Lynn says feeling more dependent makes painting less fun. “So the larger the painting it is, the more disabled I feel sometimes. But that’s not always true, either because painting large is really, it’s painting life size. It gives you the ability to paint life size and big brush strokes and lots of paint.” In the end, Lynn says, that’s fun for him.

Lynn often paints in a series of pictures.

“I started a series of tigers,” he says. Lynn found himself intrigued by stripes “and how stripes can define a shape.” He started painting tigers in various sizes, including life size. “They’re huge creatures. It felt good to feel their whole form and the stripes and the colors,” Lynn says. “It almost felt like cheating because they almost painted themselves.”

Whether at rest or in motion, Lynn’s tigers nearly pulse with life. Muscles bunch and stretch under deep black stripes and brilliant orange fur. Tim’s characteristic drips add energy, as though these animals could spring from their canvas in an instant.

“I guess I find that with most imagery that I paint, less is more,” he says. “It’s that strange, magical thing that your imagination does.
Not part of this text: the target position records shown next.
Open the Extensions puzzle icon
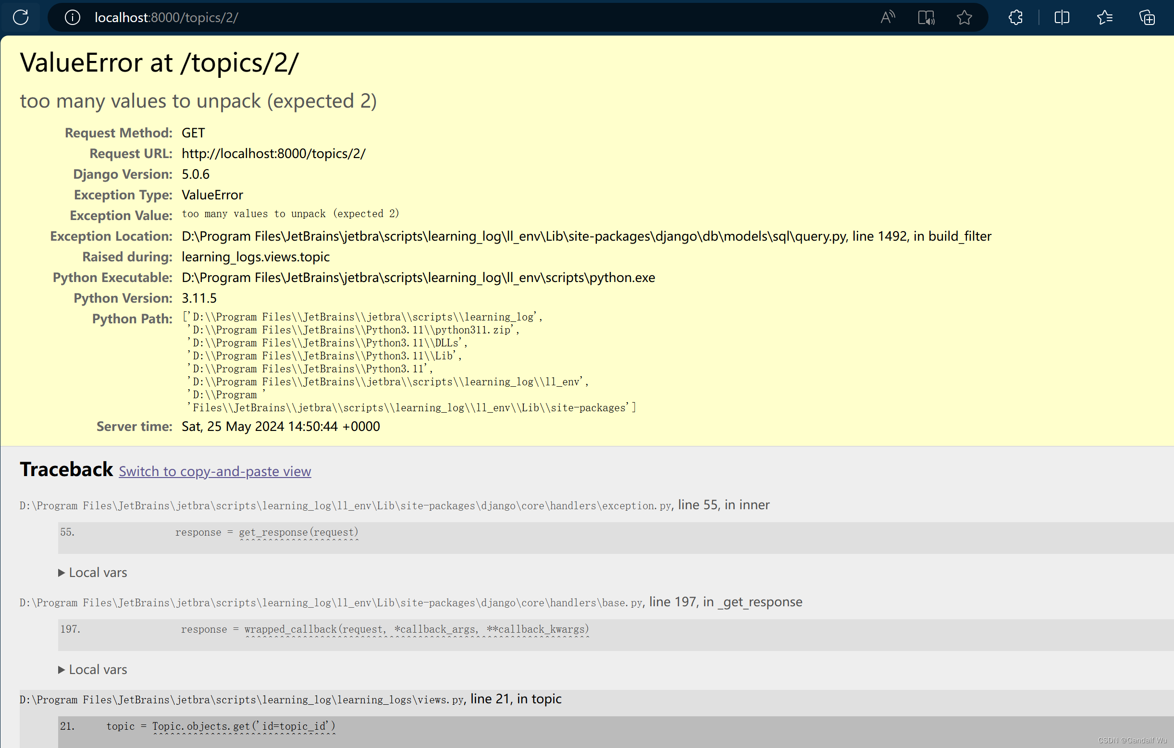The width and height of the screenshot is (1174, 748). (x=1016, y=18)
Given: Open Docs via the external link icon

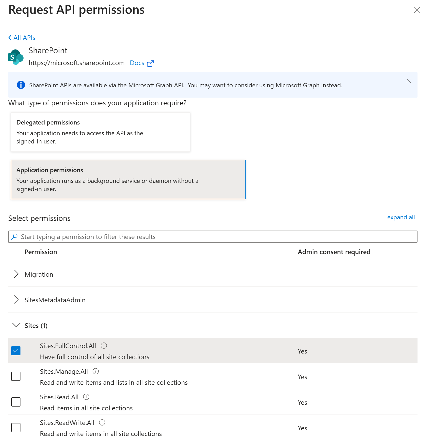Looking at the screenshot, I should 151,63.
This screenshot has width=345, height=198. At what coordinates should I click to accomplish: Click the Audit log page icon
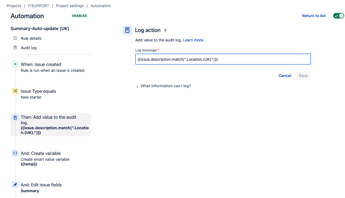tap(15, 48)
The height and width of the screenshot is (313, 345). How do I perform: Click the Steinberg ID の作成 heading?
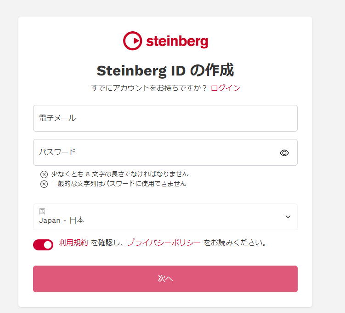coord(165,70)
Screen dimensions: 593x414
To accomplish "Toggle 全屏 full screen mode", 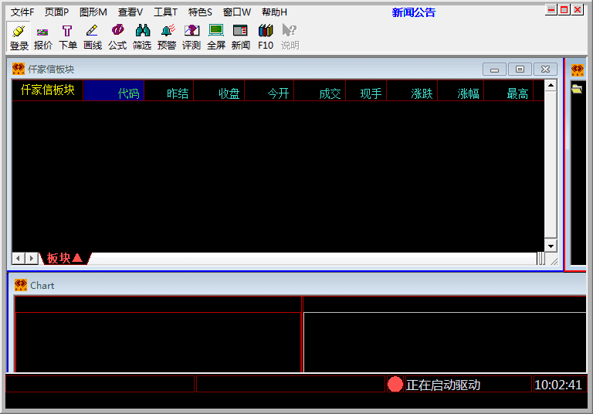I will pos(216,36).
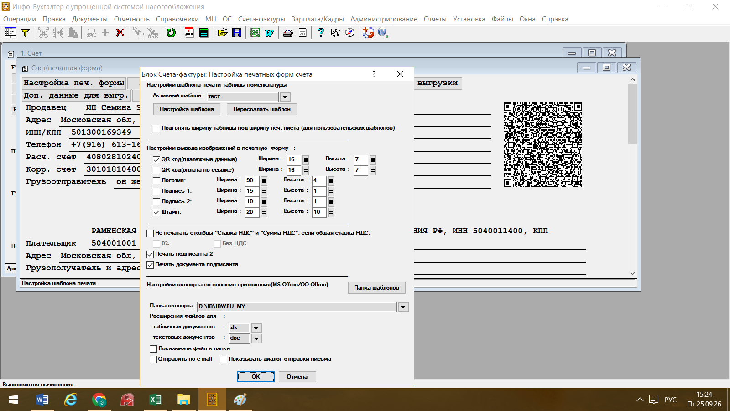Click the printer icon in toolbar
730x411 pixels.
[x=288, y=32]
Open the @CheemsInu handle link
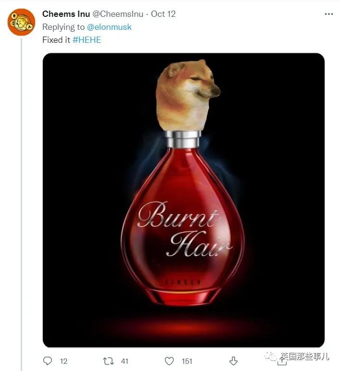The height and width of the screenshot is (371, 340). pos(117,14)
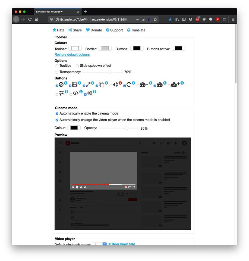Click the info icon beside the loop button
The image size is (249, 261).
click(133, 83)
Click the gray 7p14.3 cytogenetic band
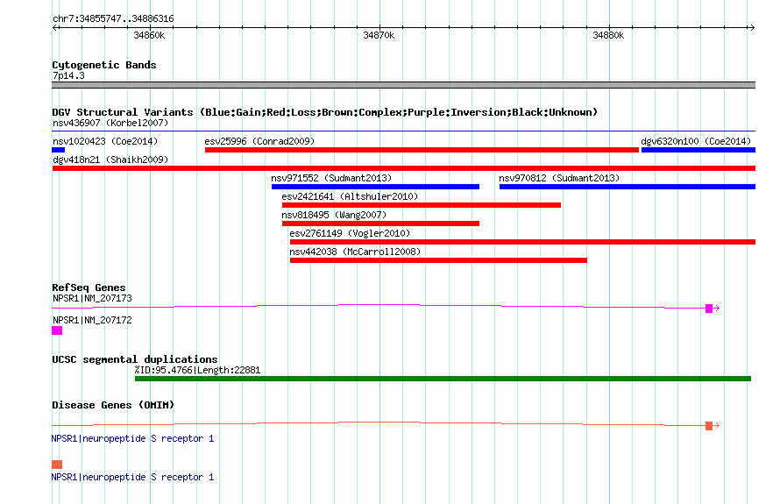Screen dimensions: 780x504 pyautogui.click(x=403, y=85)

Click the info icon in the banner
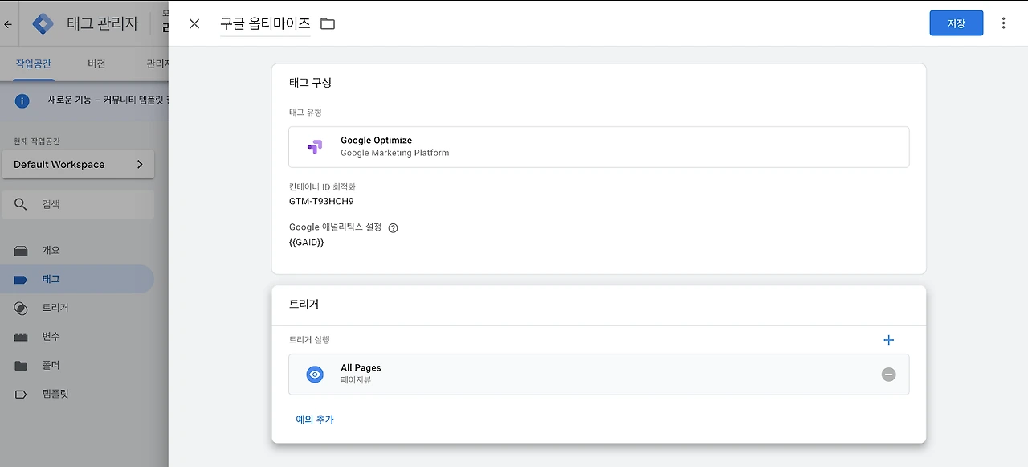tap(22, 100)
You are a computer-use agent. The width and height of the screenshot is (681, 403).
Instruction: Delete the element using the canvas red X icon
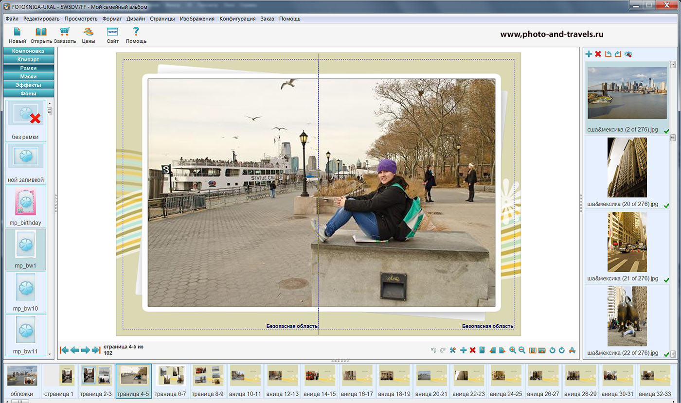coord(472,350)
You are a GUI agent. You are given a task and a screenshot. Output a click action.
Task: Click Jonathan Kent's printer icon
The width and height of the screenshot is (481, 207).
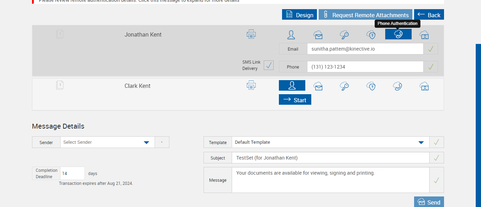tap(251, 34)
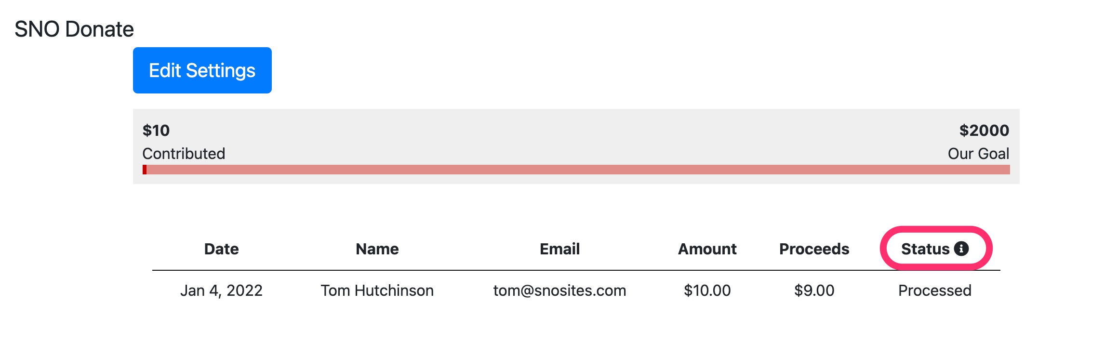Click the donation progress bar
1118x343 pixels.
point(576,170)
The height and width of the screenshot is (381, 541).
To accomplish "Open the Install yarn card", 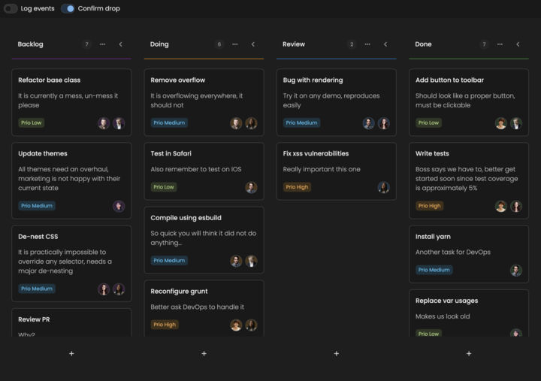I will (468, 253).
Why reading a book can be much better than the movie. Why people look much better in a bathing suit than they look naked. The imagery becomes more alive, more real than being totally realistically portrayed. And I find almost in all my paintings there’s some parts of the canvas that need to be free, need to be open, and less defined. Left to your imagination.”

Lynn says he’s not always in the mood to paint. His life is stressful, he says. Lynn struggles with depression. But when he does paint, it focuses him. “I love the simplicity. I love the directness. I love the physical humanness, the touching, the feeling the canvas, the slippery paint. I love translating things through your eyes, and your brains, and out your arm, out the stick with some hair tied on it.”